Now in written works, where do we draw the line? What is the limit for a intercourse scene to go / how detailed can it be until it is considered as porn? 

Or is literature immune to porn?


** No, I'm not trolling, though. The question is serious. I have to know about this. So any insight would be appreciated. :lol:


----------



## Guard Dog (Feb 6, 2019)

Good question... And one I have no idea how to answer.

When does it stop being a ( necessary ) part of the story, and turn into 'erotica' or 'porn'?

In my WIP, sex is a part of the story... an integral part of the story, since it is the catalyst for certain magic-based events/processes.

And although it's not described in a high degree of detail, for the most part, I have to wonder some times... "Too much?"

I can have characters murder people left and right, have individuals get their heads vaporized, and I'm fairly sure most won't think anything of it.

But let a young Elven priestess that's been asleep for 3000 years and a constructed intelligence with a new biological/synthetic hybrid body she's not adjusted to yet, find themselves in bed with a fellow who triggers sex-based enchantment? 

( Imagine going through puberty at age 25 or so, all at once, and being pumped full of an aphrodisiac at the same time. That's the situation Vhanora and Evie find themselves in. )

Who knows where the line is?

I'm curious to see what the responses are to this one.


G.D.


----------



## moderan (Feb 6, 2019)

The line for me has to do with story. If it's part of the story, a necessary part, then it isn't gratuitous and isn't porn, unless the entire storyline is.
Some of my things are almost unbelievably violent and there are graphic scenes of extremely kinky sexual habits. But they're not there to titillate, they're there to serve the narrative.
So in my mind it's the gratuitousness that is the line. To others, it might be content, period.


----------



## Cephus (Feb 6, 2019)

I tend not to write it at all, not because I can't or won't, but because it rarely even comes up in a story.  It would feel extremely out of place in 99% of what I write.  So I don't.


----------



## SueC (Feb 6, 2019)

I agree with Cephus; my writing typically doesn't have a need for sex scenes. That is not to say, however, that I haven't tried! Just experimenting. I had read an article about how popular romance novels were and good sellers, so thought I would give it a go. I admit that it made me uncomfortable to be too graphic. I kept thinking, in order to write this stuff, I am going to be seen as someone who knows something about it. Well, we all do, don't we? But putting our knowledge down on paper is something else. 

So, to answer the question above, I enjoyed reading the "Outlander" books, which I can honestly say I feel that the author - Diane Gabaldon - is gifted in that regard. The sex scenes were explicit enough to make me feel I was there (well, not quite), but not so much that I was shocked or put off. The series, however, is where the sex scenes became a little boring because I think the level of intimacy that was in the book is really difficult to bring to the screen; unless, of course, it's a porno flick. Watching the series, I was much more interested in the action and when the sex scenes came on, I went for a snack.
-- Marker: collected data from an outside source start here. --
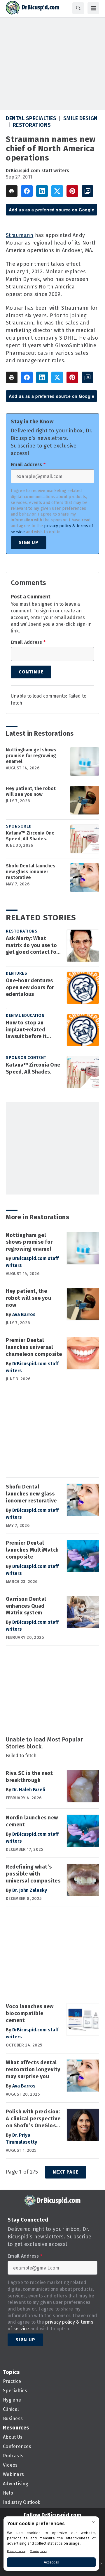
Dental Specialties (31, 118)
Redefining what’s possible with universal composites (33, 1874)
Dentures (16, 973)
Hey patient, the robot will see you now (31, 791)
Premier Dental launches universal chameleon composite (34, 1347)
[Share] (27, 191)
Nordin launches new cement (32, 1821)
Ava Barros (24, 1314)
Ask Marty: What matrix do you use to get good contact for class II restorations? (32, 945)
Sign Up (28, 542)
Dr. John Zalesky (29, 1890)
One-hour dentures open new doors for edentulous (30, 987)
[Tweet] (57, 191)
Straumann (19, 235)
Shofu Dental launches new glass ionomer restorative (30, 871)
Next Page (65, 2172)
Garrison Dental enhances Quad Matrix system (26, 1606)
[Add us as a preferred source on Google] (87, 191)
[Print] (12, 191)
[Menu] (93, 8)
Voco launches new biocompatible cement (30, 2013)
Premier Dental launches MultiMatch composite (32, 1550)
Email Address (28, 464)
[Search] (78, 8)
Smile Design (80, 118)
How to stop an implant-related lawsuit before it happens (26, 1029)
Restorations (32, 125)
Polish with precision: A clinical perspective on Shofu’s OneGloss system (33, 2118)
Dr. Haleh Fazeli (29, 1789)
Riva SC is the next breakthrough (29, 1776)
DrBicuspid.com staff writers (37, 170)
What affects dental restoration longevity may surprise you (33, 2069)
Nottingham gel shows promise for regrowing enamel (31, 755)
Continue (31, 672)
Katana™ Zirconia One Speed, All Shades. (30, 836)
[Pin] (72, 191)
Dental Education (25, 1015)
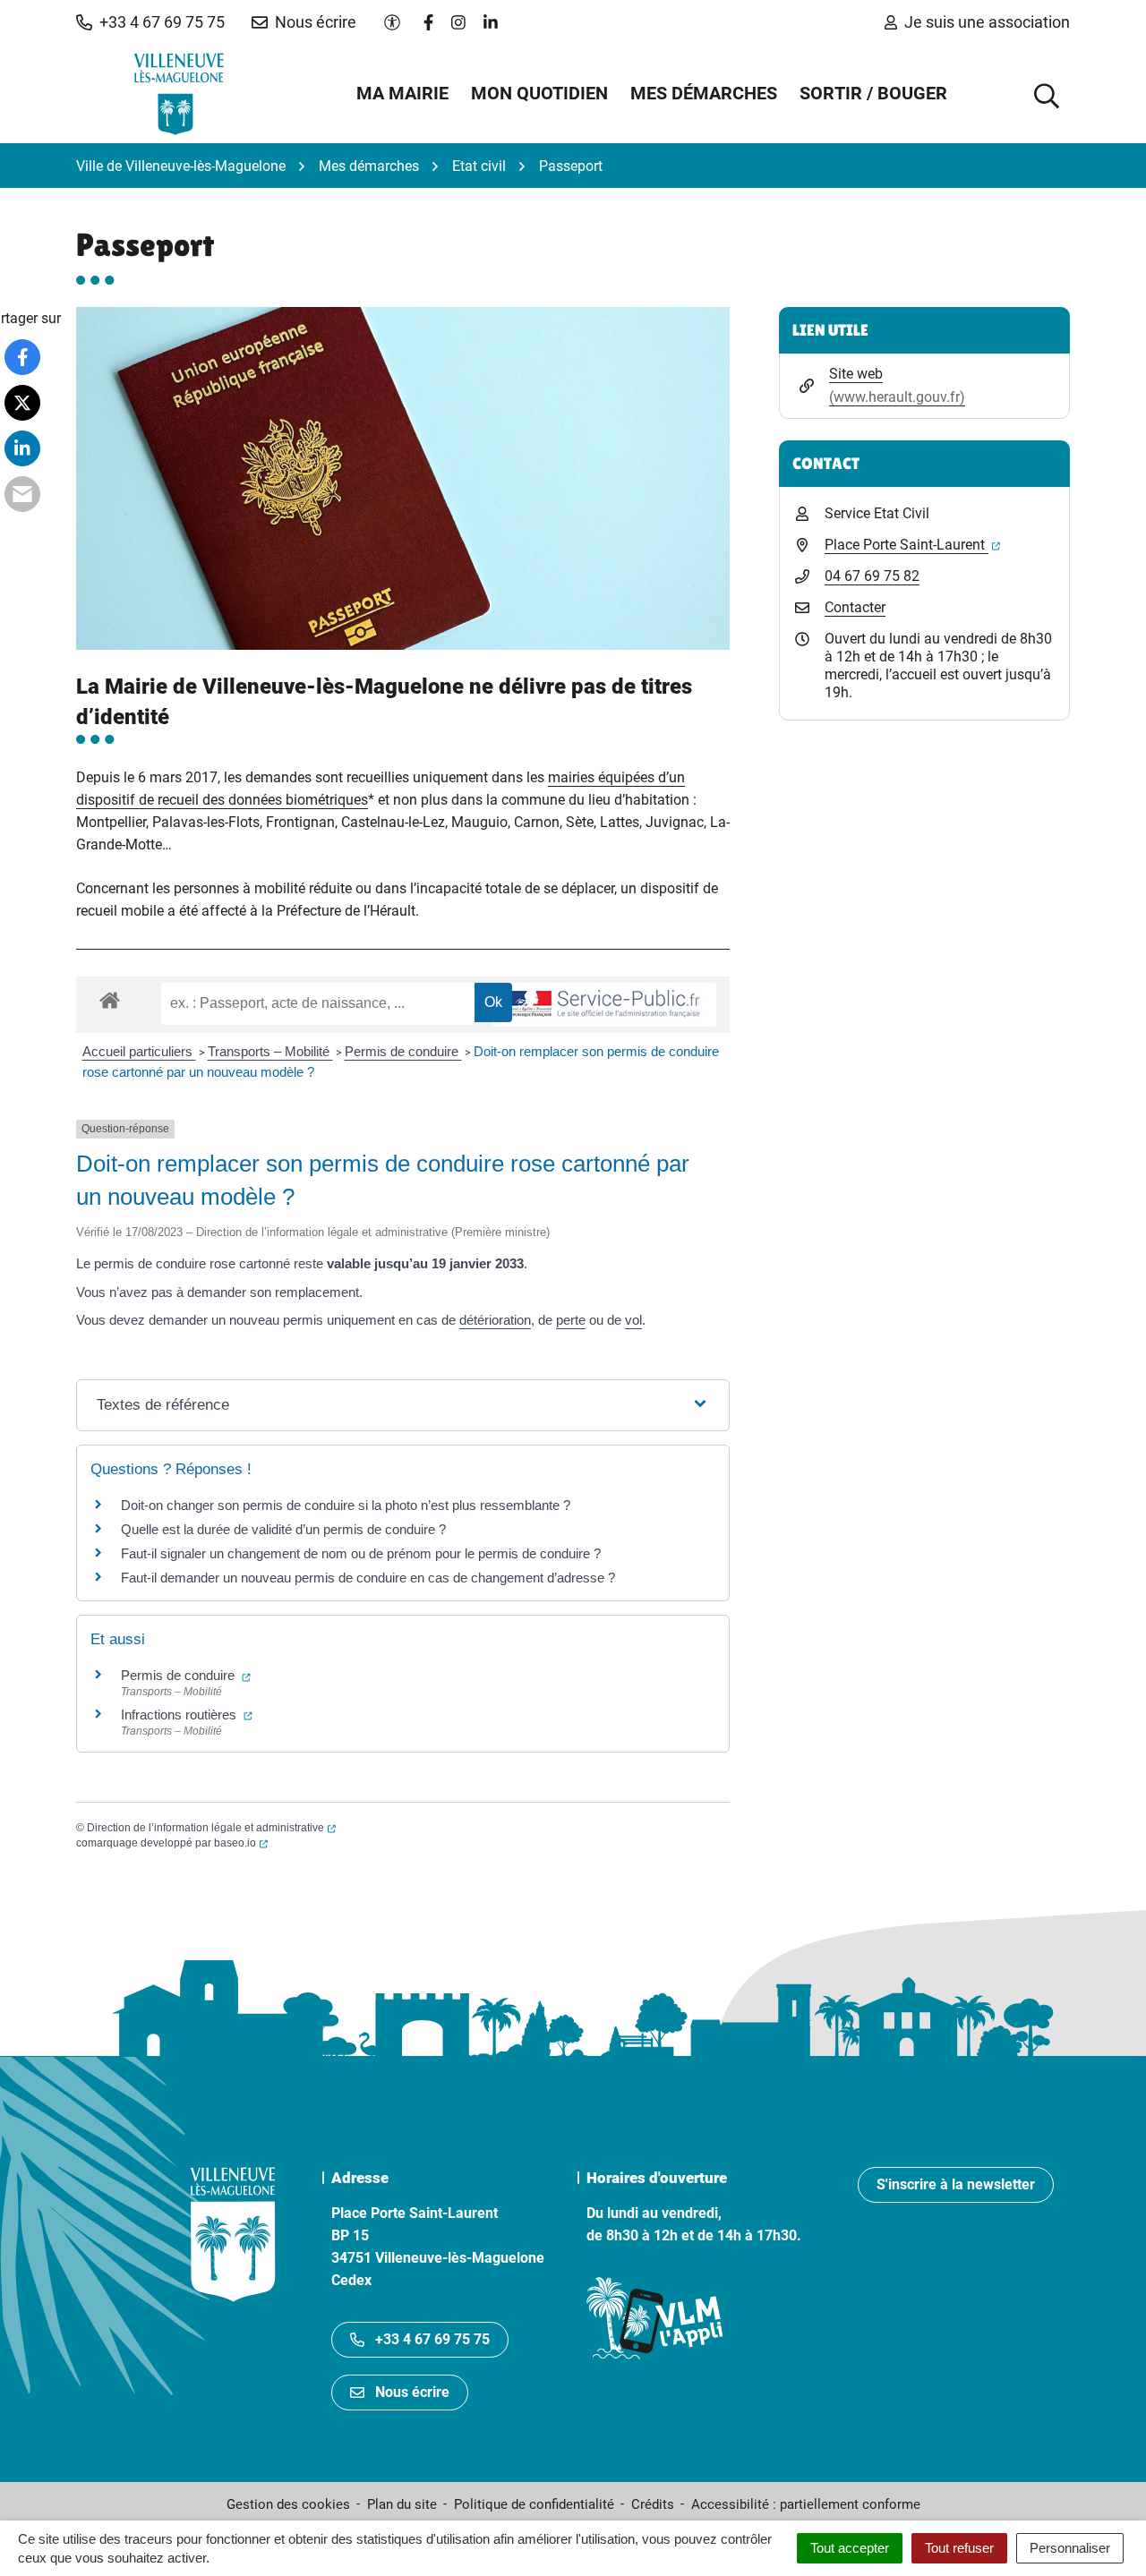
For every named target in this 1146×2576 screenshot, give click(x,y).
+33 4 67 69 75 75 (432, 2339)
In the book, the frequency kept me reading.

I think it is a fine line, Sir-KP, and you have to consider your audience I suppose. Bottom line, I think you should go as far as YOU are comfortable with. Does that make sense?


----------



## Guard Dog (Feb 6, 2019)

For me, it definitely comes down to 3 things determining that line, with sex:

The reasons for it. - is there a good reason for it? Does it serve the story, or is it just gratuitous.

The cause(s) of it. - Is there some reason other than "the usual"? Does it demonstrate something about a character or situation?
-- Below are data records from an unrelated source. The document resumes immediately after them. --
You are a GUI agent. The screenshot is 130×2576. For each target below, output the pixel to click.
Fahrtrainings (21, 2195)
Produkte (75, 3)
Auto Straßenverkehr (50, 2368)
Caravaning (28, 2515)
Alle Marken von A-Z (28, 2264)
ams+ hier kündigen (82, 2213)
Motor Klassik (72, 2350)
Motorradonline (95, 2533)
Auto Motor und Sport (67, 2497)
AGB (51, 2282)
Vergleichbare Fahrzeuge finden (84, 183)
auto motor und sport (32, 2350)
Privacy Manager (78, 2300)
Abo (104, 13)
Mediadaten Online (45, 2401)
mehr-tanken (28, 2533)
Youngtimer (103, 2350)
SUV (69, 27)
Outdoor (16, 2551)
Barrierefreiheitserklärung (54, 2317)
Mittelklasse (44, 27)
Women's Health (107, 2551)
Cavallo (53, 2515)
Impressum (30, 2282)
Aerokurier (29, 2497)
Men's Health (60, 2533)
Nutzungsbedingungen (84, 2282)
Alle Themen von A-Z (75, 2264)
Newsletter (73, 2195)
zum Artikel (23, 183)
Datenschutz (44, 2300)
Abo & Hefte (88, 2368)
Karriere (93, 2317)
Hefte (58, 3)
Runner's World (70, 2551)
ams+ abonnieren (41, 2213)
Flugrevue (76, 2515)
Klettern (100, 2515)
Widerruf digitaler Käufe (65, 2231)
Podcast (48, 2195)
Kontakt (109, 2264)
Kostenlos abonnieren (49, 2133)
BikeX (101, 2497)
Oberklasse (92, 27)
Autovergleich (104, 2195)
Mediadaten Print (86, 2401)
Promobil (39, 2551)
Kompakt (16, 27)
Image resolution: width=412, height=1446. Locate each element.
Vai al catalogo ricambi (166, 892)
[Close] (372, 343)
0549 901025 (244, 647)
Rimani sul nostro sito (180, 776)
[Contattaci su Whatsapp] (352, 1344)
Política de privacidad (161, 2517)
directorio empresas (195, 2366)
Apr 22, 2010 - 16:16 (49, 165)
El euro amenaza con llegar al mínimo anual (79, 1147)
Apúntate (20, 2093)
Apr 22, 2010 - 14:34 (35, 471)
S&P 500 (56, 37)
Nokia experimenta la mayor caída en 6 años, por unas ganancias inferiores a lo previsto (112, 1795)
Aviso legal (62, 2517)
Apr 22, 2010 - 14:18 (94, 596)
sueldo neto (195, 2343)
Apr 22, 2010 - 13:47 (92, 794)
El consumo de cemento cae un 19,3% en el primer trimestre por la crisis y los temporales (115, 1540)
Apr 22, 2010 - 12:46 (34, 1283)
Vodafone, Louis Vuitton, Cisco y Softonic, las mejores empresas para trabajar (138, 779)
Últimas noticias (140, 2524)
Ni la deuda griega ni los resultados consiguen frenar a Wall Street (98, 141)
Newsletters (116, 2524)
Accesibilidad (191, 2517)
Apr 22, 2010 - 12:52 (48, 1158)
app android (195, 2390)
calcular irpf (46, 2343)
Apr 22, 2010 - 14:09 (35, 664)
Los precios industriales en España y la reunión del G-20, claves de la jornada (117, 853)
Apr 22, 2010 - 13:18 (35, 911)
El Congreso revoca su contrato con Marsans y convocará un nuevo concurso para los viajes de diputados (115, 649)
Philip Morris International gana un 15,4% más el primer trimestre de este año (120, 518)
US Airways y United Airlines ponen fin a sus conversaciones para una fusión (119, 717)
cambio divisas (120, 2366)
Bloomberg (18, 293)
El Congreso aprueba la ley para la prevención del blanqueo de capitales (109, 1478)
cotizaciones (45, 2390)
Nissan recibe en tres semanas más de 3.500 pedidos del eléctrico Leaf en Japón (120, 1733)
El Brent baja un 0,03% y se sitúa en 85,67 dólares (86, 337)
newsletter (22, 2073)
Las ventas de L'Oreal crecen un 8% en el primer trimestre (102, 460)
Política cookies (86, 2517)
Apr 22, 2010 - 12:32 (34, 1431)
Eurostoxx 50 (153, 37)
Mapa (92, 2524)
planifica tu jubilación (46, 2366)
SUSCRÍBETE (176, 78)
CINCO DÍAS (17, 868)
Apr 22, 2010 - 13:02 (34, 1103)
The results of it. - Is there an actual result that moves the story or changes it is some way, or is it just something that happened that could very well _not have_, and nobody would have missed it?

If it doesn't meet that criteria, then for me, it's on the wrong side of that 'line'.

And then you get into what I mentioned earlier about how much detail to go into.

For the most part, I don't generally go into much. It's usually only enough for the reader to know what's going on, or to show some awkward or uncomfortable aspect of if from a psychological perspective.

...or on occasion something silly or funny about the particular, um... position... the person or persons find themselves in. Sometimes in the figurative sense of the word, sometimes the literal.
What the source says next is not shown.